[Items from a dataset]

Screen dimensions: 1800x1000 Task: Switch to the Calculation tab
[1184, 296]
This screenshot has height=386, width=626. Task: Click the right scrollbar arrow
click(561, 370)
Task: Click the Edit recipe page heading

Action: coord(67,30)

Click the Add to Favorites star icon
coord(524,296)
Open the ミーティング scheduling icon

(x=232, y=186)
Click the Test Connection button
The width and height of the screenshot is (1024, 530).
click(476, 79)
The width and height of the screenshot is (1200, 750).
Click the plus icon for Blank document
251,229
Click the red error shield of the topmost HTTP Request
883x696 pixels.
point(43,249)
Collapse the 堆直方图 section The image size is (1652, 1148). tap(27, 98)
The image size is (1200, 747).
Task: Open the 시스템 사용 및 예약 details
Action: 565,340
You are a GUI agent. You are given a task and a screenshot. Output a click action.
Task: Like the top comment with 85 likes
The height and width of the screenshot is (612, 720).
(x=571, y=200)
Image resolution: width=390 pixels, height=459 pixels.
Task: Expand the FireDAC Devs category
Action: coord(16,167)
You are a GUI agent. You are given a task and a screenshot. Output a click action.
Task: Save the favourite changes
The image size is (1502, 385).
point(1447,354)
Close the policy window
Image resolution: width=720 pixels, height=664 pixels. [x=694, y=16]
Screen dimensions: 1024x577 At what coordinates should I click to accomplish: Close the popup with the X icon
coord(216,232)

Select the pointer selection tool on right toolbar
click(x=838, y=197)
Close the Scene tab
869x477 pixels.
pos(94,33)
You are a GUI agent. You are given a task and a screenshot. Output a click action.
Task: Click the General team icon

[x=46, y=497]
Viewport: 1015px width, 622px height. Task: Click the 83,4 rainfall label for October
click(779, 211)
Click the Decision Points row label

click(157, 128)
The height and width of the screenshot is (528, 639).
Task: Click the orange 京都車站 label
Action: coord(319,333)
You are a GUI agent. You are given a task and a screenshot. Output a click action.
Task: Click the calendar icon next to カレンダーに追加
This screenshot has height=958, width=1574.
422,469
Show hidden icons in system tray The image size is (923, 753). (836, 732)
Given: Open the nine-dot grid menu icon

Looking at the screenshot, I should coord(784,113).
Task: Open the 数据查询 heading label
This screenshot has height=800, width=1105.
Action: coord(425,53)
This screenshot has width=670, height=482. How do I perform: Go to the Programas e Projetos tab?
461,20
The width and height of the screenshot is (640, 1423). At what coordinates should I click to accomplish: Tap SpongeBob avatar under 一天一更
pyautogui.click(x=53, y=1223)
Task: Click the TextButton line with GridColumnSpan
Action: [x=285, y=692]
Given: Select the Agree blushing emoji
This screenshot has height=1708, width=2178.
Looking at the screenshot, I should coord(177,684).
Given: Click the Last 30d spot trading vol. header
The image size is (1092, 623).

▶ [WHAT IS BEING ASKED] Arrange every line of the records above as a numbered list, omitting the blank lines.

▶ [RESPONSE TO THE EXERCISE]
1. Screen dimensions: 1800x1000 Task: Switch to the Calculation tab
2. [1184, 296]
3. This screenshot has height=386, width=626. Task: Click the right scrollbar arrow
4. click(561, 370)
5. Task: Click the Edit recipe page heading
6. Action: coord(67,30)
7. Click the Add to Favorites star icon
8. coord(524,296)
9. Open the ミーティング scheduling icon
10. (x=232, y=186)
11. Click the Test Connection button
12. The width and height of the screenshot is (1024, 530).
13. click(476, 79)
14. The width and height of the screenshot is (1200, 750).
15. Click the plus icon for Blank document
16. 251,229
17. Click the red error shield of the topmost HTTP Request
18. 883x696 pixels.
19. point(43,249)
20. Collapse the 堆直方图 section The image size is (1652, 1148). tap(27, 98)
21. The image size is (1200, 747).
22. Task: Open the 시스템 사용 및 예약 details
23. Action: 565,340
24. You are a GUI agent. You are given a task and a screenshot. Output a click action.
25. Task: Like the top comment with 85 likes
26. The height and width of the screenshot is (612, 720).
27. (x=571, y=200)
28. Image resolution: width=390 pixels, height=459 pixels.
29. Task: Expand the FireDAC Devs category
30. Action: coord(16,167)
31. You are a GUI agent. You are given a task and a screenshot. Output a click action.
32. Task: Save the favourite changes
33. The image size is (1502, 385).
34. point(1447,354)
35. Close the policy window
36. Image resolution: width=720 pixels, height=664 pixels. [x=694, y=16]
37. Screen dimensions: 1024x577 At what coordinates should I click to accomplish: Close the popup with the X icon
38. coord(216,232)
39. Select the pointer selection tool on right toolbar
40. click(x=838, y=197)
41. Close the Scene tab
42. 869x477 pixels.
43. pos(94,33)
44. You are a GUI agent. You are given a task and a screenshot. Output a click action.
45. Task: Click the General team icon
46. [x=46, y=497]
47. Viewport: 1015px width, 622px height. Task: Click the 83,4 rainfall label for October
48. click(779, 211)
49. Click the Decision Points row label
50. click(157, 128)
51. The height and width of the screenshot is (528, 639).
52. Task: Click the orange 京都車站 label
53. Action: coord(319,333)
54. You are a GUI agent. You are given a task and a screenshot. Output a click action.
55. Task: Click the calendar icon next to カレンダーに追加
56. This screenshot has height=958, width=1574.
57. 422,469
58. Show hidden icons in system tray The image size is (923, 753). (836, 732)
59. Given: Open the nine-dot grid menu icon
60. Looking at the screenshot, I should coord(784,113).
61. Task: Open the 数据查询 heading label
62. This screenshot has height=800, width=1105.
63. Action: coord(425,53)
64. This screenshot has width=670, height=482. How do I perform: Go to the Programas e Projetos tab?
65. 461,20
66. The width and height of the screenshot is (640, 1423). At what coordinates should I click to accomplish: Tap SpongeBob avatar under 一天一更
67. pyautogui.click(x=53, y=1223)
68. Task: Click the TextButton line with GridColumnSpan
69. Action: [x=285, y=692]
70. Given: Select the Agree blushing emoji
71. This screenshot has height=1708, width=2178.
72. Looking at the screenshot, I should coord(177,684).
73. Given: Click the Last 30d spot trading vol. header
74. The image size is (1092, 623).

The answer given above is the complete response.